Goal: Present the text lines of the rows below as a numbered list, skipping blank lines and omitting the pictures.

(Rows excerpted from a collection)

________________________________________

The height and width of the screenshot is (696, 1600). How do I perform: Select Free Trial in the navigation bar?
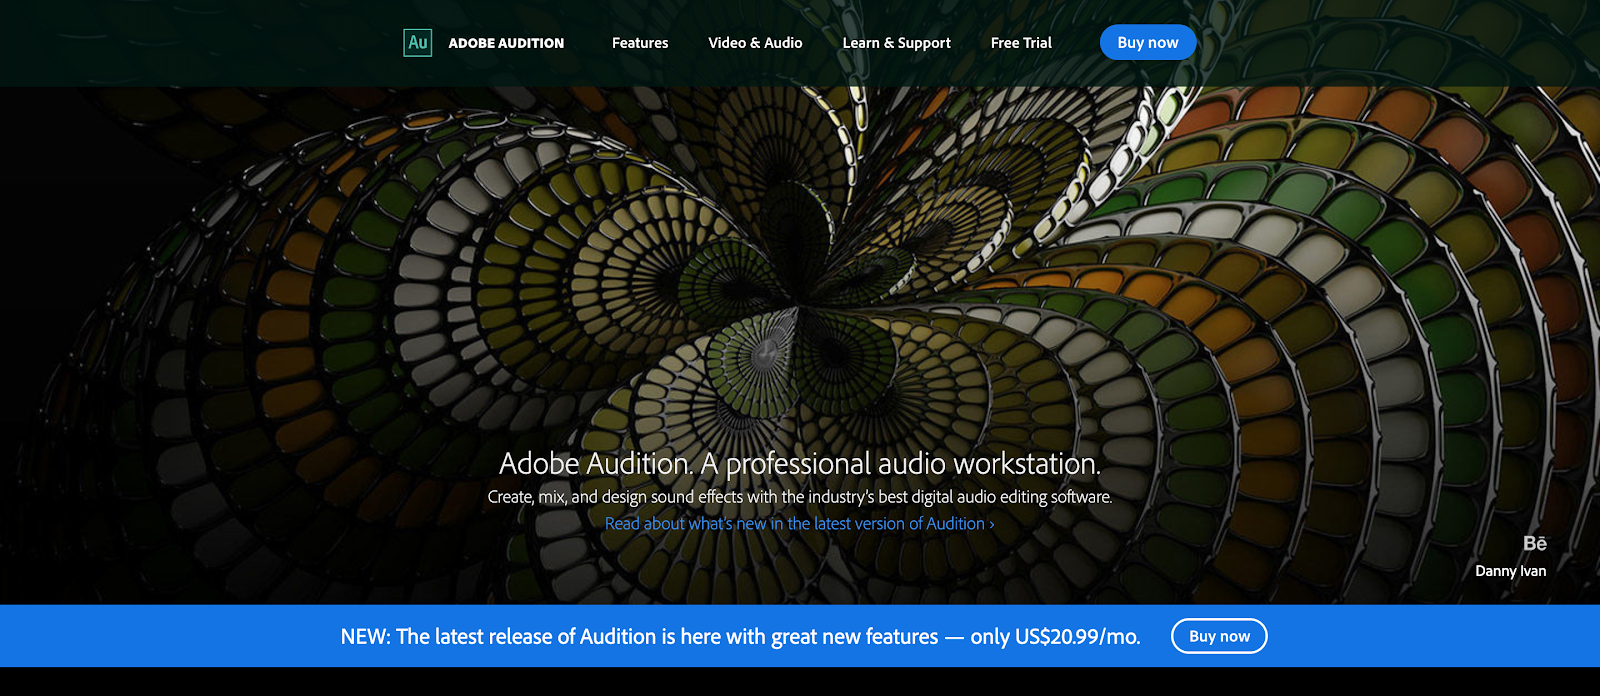point(1021,43)
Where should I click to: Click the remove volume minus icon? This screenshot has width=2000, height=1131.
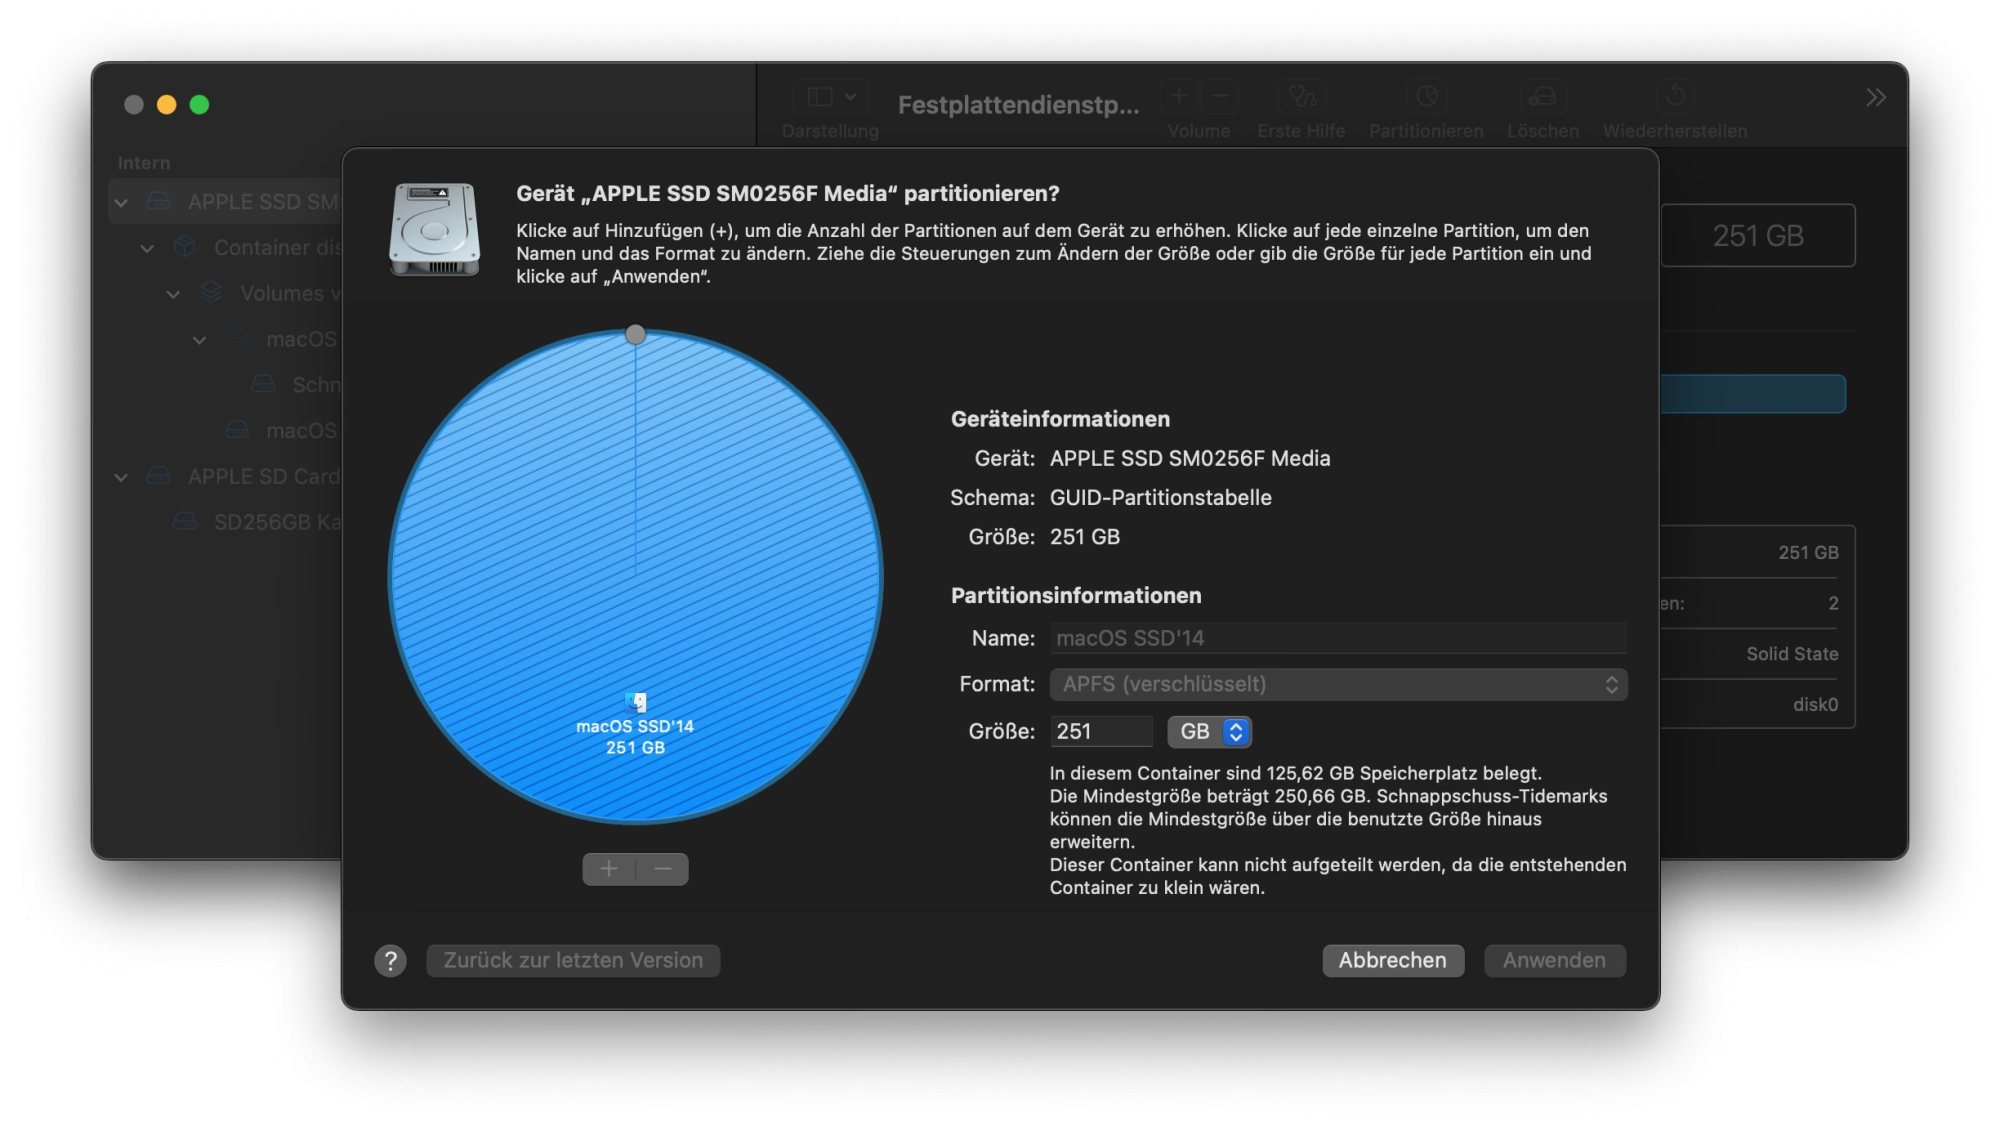1220,97
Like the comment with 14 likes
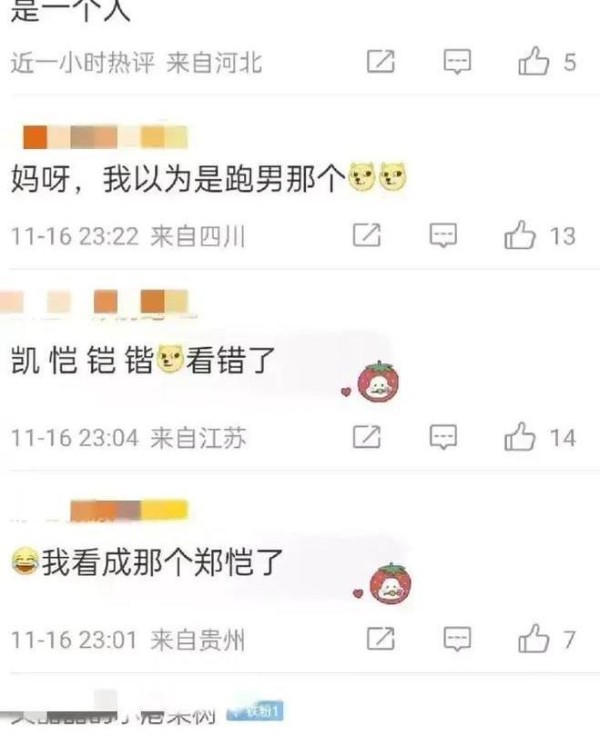 520,436
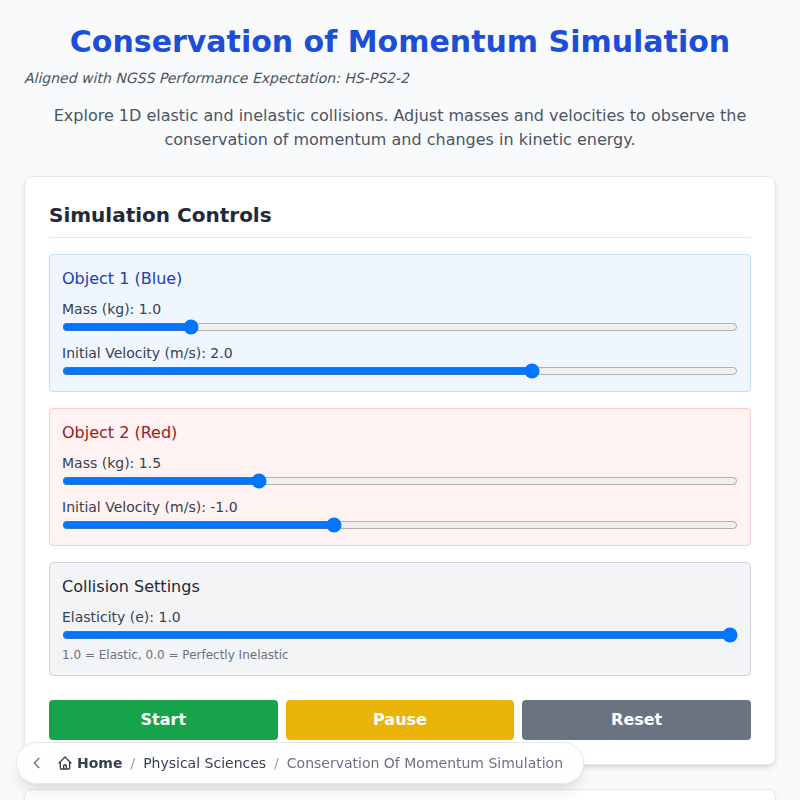Image resolution: width=800 pixels, height=800 pixels.
Task: Click the Object 2 (Red) panel header
Action: [x=119, y=432]
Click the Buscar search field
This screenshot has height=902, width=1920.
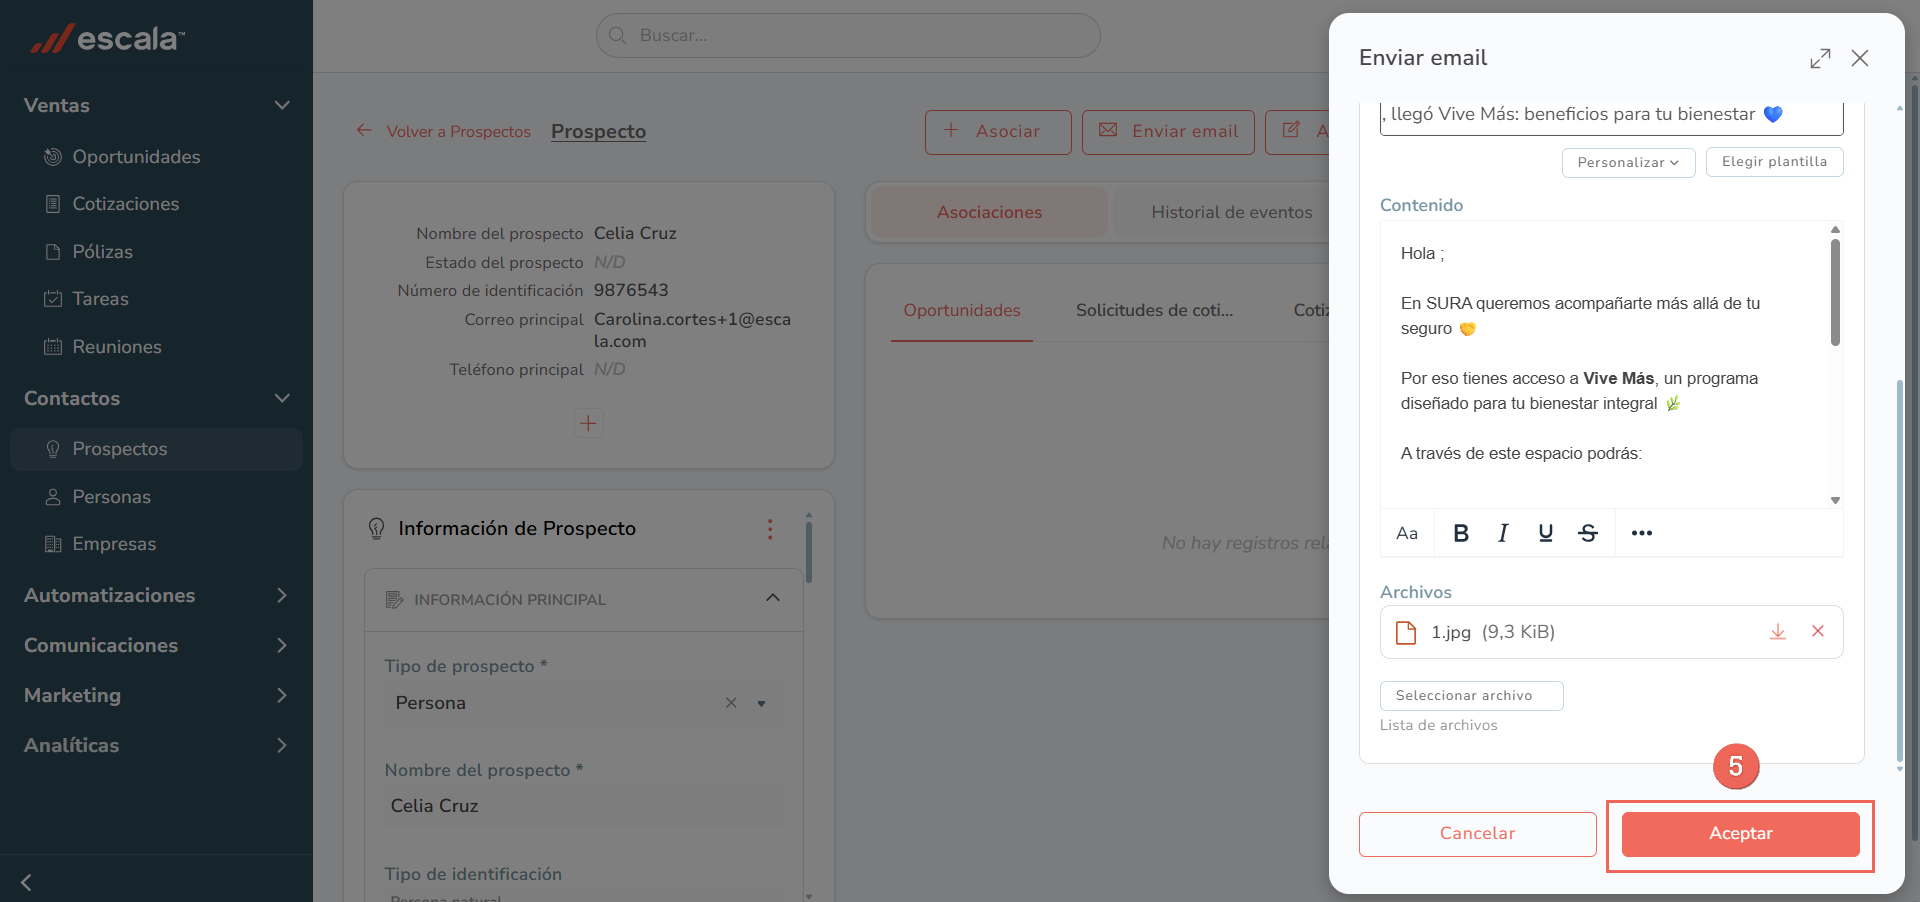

________________________________________

Correct response:
1. The height and width of the screenshot is (696, 1600). How do I perform: Select Free Trial in the navigation bar?
2. point(1021,43)
3. Where should I click to: Click the remove volume minus icon? This screenshot has width=2000, height=1131.
4. 1220,97
5. Like the comment with 14 likes
6.  520,436
7. Image resolution: width=800 pixels, height=800 pixels.
8. Task: Click the Object 2 (Red) panel header
9. Action: [x=119, y=432]
10. Click the Buscar search field
11. This screenshot has height=902, width=1920.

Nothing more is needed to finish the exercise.